## What to produce
Edit the items from the line that has "This screenshot has height=745, width=1000." through the line that has "point(138,415)", replacing "center" with "rear" and changing nothing else. Give back only those lines.

## Input data
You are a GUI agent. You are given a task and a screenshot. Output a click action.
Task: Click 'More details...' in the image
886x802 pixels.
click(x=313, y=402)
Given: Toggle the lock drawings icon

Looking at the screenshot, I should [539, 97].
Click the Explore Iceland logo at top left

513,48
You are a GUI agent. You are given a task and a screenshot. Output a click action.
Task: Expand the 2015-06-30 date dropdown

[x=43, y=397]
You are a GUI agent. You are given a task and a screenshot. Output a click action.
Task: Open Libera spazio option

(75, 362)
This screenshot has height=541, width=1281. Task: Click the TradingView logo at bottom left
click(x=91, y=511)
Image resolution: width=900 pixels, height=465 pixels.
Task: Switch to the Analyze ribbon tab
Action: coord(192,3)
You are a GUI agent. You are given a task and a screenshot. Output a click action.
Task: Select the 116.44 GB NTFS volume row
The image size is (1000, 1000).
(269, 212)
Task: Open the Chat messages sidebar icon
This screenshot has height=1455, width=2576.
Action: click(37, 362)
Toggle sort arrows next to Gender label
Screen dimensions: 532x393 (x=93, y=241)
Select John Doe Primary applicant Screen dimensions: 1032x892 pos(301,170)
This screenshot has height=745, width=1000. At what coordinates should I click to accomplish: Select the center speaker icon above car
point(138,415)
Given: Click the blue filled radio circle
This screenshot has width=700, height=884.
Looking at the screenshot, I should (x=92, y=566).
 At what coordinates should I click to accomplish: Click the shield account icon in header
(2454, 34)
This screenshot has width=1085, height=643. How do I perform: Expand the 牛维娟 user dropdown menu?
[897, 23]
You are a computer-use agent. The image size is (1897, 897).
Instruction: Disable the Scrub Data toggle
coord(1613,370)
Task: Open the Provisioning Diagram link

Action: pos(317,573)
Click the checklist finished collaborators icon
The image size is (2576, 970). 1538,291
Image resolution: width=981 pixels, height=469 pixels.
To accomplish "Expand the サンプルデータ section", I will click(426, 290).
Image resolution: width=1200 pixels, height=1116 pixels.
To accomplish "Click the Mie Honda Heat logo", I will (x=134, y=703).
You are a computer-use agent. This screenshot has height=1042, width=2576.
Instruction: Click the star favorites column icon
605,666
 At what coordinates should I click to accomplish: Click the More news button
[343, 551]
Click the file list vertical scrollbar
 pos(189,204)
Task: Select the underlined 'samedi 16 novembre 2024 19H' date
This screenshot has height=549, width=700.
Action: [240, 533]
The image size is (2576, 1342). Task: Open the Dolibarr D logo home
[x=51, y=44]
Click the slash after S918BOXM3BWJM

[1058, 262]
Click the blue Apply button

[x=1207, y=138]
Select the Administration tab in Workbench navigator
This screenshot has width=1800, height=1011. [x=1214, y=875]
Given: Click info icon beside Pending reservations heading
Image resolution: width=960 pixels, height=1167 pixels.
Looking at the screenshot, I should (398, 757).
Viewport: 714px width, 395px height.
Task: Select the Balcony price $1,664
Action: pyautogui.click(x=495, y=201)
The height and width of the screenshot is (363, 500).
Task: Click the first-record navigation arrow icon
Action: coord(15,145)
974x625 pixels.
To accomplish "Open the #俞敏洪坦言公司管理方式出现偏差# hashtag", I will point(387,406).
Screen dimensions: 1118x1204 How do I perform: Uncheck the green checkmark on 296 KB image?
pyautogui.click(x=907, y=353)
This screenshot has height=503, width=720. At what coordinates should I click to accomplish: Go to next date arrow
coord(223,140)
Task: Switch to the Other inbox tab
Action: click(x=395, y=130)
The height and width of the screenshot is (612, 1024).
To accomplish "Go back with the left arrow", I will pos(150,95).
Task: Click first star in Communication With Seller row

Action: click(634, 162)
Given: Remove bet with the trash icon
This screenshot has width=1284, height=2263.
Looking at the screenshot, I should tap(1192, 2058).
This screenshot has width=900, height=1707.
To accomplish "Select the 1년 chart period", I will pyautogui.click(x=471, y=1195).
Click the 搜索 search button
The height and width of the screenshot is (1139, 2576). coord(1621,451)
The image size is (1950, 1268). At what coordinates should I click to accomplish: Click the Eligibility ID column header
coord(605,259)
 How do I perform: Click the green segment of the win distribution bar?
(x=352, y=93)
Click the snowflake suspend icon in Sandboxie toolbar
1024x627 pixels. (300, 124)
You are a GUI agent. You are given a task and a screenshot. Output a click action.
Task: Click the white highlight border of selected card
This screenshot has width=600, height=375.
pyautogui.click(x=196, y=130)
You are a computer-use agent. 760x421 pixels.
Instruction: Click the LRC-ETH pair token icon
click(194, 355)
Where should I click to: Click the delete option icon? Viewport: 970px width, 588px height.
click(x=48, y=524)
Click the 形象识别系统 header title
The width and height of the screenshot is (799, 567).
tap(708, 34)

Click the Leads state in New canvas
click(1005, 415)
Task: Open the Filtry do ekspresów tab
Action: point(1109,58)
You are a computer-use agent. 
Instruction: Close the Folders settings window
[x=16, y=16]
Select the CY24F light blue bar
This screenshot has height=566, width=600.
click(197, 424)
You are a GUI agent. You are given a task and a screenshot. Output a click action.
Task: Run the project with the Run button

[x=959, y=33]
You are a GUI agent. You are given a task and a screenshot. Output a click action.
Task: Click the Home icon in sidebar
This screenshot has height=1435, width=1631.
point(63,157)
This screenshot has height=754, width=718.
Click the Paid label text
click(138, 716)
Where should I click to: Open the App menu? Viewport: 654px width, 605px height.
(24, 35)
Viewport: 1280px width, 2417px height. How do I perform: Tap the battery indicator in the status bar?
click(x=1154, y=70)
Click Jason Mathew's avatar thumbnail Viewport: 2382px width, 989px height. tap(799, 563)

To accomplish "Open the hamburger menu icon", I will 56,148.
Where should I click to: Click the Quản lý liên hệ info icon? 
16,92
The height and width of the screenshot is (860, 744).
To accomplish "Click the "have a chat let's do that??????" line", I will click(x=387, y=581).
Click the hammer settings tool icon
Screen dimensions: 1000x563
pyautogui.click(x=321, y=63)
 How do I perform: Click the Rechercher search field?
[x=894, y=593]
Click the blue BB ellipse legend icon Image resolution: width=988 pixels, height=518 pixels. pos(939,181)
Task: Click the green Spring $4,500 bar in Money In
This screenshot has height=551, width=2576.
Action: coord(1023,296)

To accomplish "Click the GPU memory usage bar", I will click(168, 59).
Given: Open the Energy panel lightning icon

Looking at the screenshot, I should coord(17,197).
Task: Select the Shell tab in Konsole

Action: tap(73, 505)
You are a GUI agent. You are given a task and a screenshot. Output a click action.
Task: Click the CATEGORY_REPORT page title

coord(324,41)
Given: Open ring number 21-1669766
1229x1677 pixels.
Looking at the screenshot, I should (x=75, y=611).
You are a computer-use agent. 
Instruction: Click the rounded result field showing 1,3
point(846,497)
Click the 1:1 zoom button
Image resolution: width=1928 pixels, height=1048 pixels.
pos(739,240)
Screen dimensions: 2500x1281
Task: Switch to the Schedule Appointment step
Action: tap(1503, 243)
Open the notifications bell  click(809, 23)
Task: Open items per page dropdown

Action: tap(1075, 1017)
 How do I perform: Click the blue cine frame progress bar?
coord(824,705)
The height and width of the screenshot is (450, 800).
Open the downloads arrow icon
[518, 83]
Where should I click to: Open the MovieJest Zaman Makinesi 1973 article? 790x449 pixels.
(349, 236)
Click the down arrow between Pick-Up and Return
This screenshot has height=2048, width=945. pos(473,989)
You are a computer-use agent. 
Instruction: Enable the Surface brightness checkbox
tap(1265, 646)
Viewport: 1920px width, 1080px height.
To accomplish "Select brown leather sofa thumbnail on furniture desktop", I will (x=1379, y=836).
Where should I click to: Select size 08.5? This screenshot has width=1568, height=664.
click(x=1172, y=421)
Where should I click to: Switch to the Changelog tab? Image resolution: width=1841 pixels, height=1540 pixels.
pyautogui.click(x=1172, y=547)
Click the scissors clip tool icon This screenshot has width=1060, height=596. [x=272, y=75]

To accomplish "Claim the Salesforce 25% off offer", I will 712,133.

## Result of the exercise
This screenshot has height=745, width=1000. At what coordinates should I click to accomplish: Select the rear speaker icon above car
point(138,415)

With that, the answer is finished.